--- Exercise brief ---
Look for the line that has "The width and" in the material below; please repeat it and every line after it, exactly, up to and including the line that has "Open the more options ellipsis menu", and nothing else.

--- Provided records ---
+---+

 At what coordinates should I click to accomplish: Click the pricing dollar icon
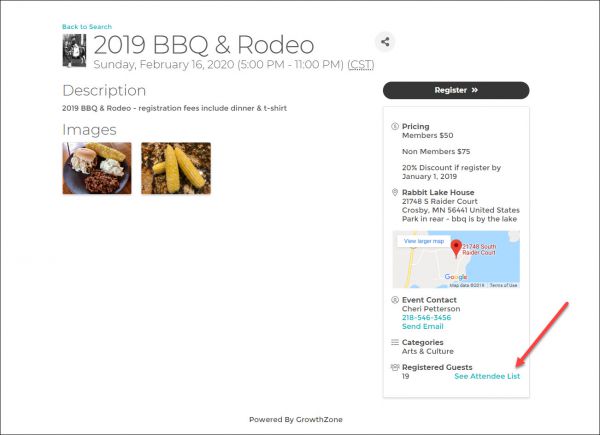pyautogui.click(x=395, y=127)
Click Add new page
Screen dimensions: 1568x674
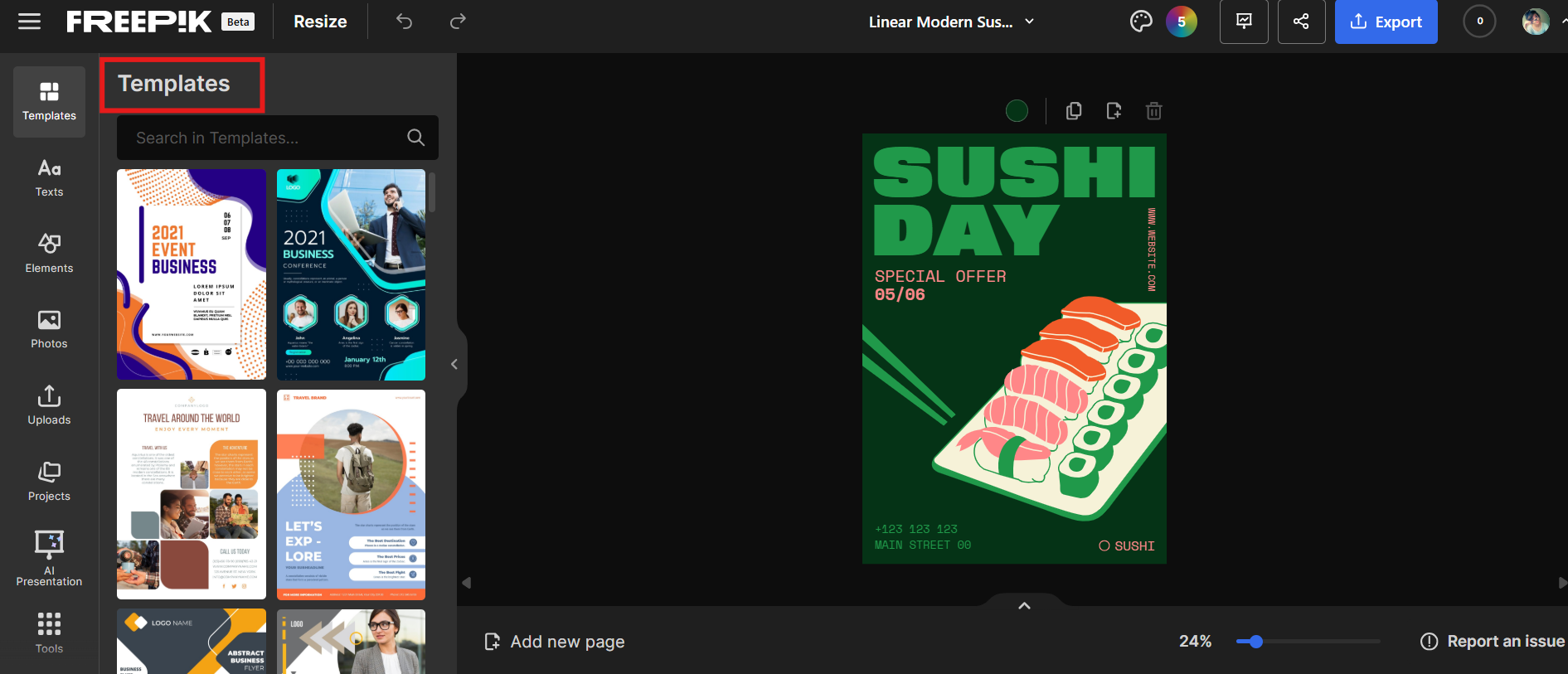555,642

+---+

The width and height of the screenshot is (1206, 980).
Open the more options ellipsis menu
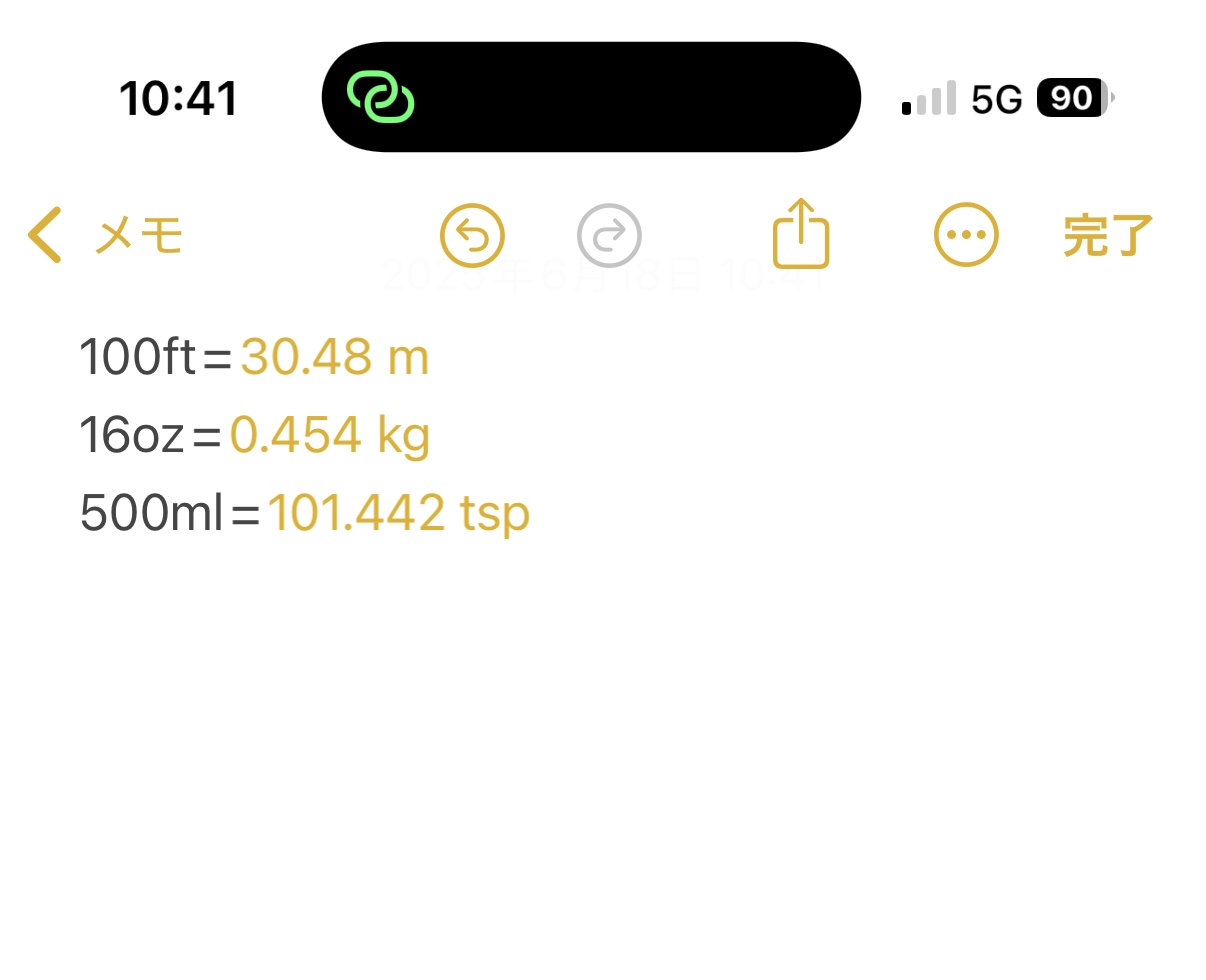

+---+

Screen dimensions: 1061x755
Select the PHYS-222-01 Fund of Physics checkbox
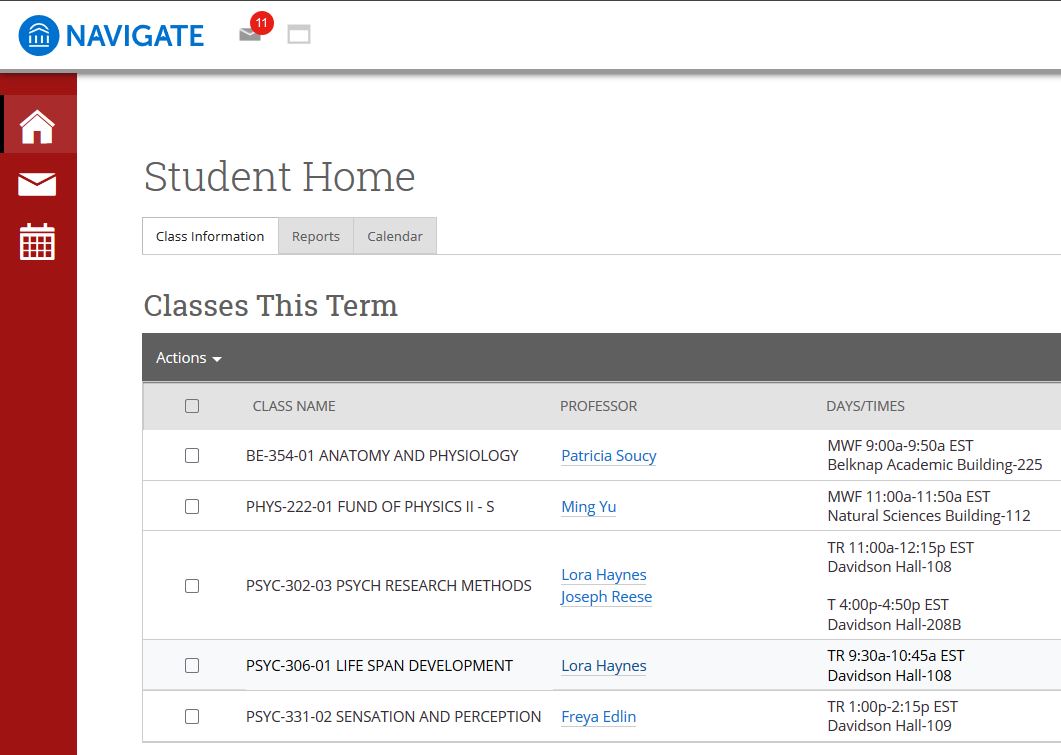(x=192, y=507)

+---+

--- Task answer ---
The width and height of the screenshot is (1206, 980).
Open the more options ellipsis menu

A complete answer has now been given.